Calculate Electric Potential and Field For Two Charges

Two Charge Electric Potential Surface

If we have two electric charges they will generate an electric field. A typical question might be as follows:

We have a charge of +8 nanocoulombs and -4 nanocoulombs placed 60 millimetres apart. What is the electric potential at point P shown below. What is the size and direction of the electric field at point P?

This picture shows the size and position of the charges relative to point P.

Electric Potential Two Charges

Electric Potential

Starting with the electric potential, it is a scalar which means it has a magnitude but no direction. This makes it easy to calculate. All we need to know is the size of all the charges in the neighbourhood and their distances. Then we add up the potential from each charge. If the distance of a charge from our point P is \(r\) then for each charge its contribution is

\(V=\frac{q}{4\pi \epsilon_0 r}\)

We have to remember to work in metres, and we can use Pythagoras’ theorem to work out the distances of the two charges. The +8 nC charge on the left is at a distance

\(\sqrt{(80 \times 10^-3)^2+(30 \times 10^-3)^2}=0.08544 \mbox{ m}\)

and the -4 nC charge on the right is at the same distance from P. Now we can work out the electric potential from the +8 nC charge at P,

\(V_{\mbox{+8 nC}} = \frac{8 \times 10^{-9}}{4\pi \epsilon_0 0.08544}=841.5 \mbox{ V}\)

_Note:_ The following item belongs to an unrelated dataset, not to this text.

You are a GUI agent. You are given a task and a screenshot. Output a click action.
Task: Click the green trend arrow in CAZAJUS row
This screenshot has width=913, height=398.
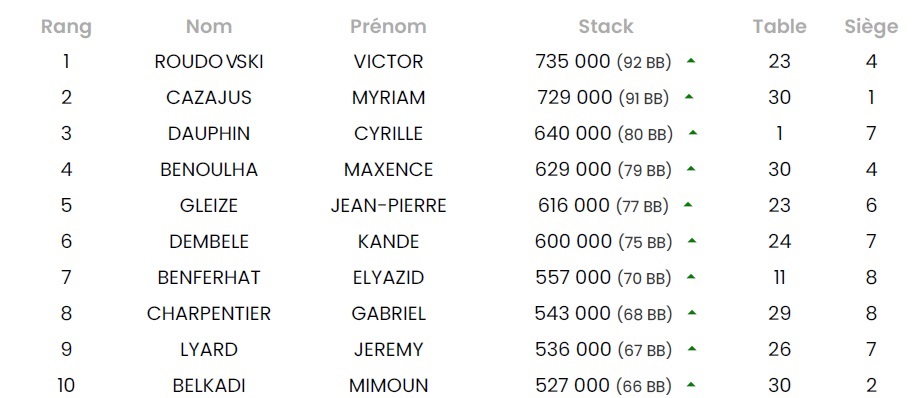pyautogui.click(x=689, y=96)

and the contribution of the -4 nC charge is

\(V_{\mbox{-4 nC}} = \frac{-4 \times 10^{-9}}{4\pi \epsilon_0 0.08544}=-420.8 \mbox{ V}\)

and as this is a scalar we can just add the potentials to give

\(V=V_{\mbox{+8 nC}} + V_{\mbox{-4 nC}} = 841.5-420.8 = 420.8 \mbox{ V}\)

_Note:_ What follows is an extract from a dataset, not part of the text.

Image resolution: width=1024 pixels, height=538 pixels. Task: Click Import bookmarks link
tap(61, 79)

If we plot the electric potential it looks like this.

Two Charge Electric Potential Surface

The positive charge creates the funnel that sticks up and the negative charge sticks down because its potential is negative. By convention the surface represents the work done, in joules, to drag one coulomb of positive charge from infinitely far away to each point in the 2d region.

Electric Field

Electric field is more difficult to calculate because it involves adding two vectors. The vectors we add are the fields from the +8 nC and -4 nC charges. The electric field at P is the force that would be felt by a +1 coulomb charge placed at P. Working out the magnitude of the field is easy because the formula for the force between charge \(q_1\) and \(q_2\) separated by distance \(r\) is

\(F=\frac{q_1 q_2}{4\pi \epsilon_0 r^2}\)

We know that when we are calculating the field strength \(q_2\) is +1 coulombs, so starting with the +8 nC charge the magnitude of the field at P is

\(F_{\mbox{+8 nC}}=\frac{8 \times 10^{-9}}{4\pi \epsilon_0 0.08544^2}=9850 \mbox{ N C}^{-1}\)

Because both charges, the +8 nanocoulomb charge and the “test” charge of +1 coulomb are positive the direction is directly away from the +8 nC charge. The magnitude of the field from the -4 nC charge at P is

\(F_{\mbox{-4 nC}}=\frac{-4 \times 10^{-9}}{4\pi \epsilon_0 0.08544^2}=4925 \mbox{ N C}^{-1}\)

and the direction of this field is directly towards the -4 nC charge because the “test” charge of +1 coulomb and the -4 nC charge are opposite so the force between them is attractive.

To work out the direction of the force a diagram helps.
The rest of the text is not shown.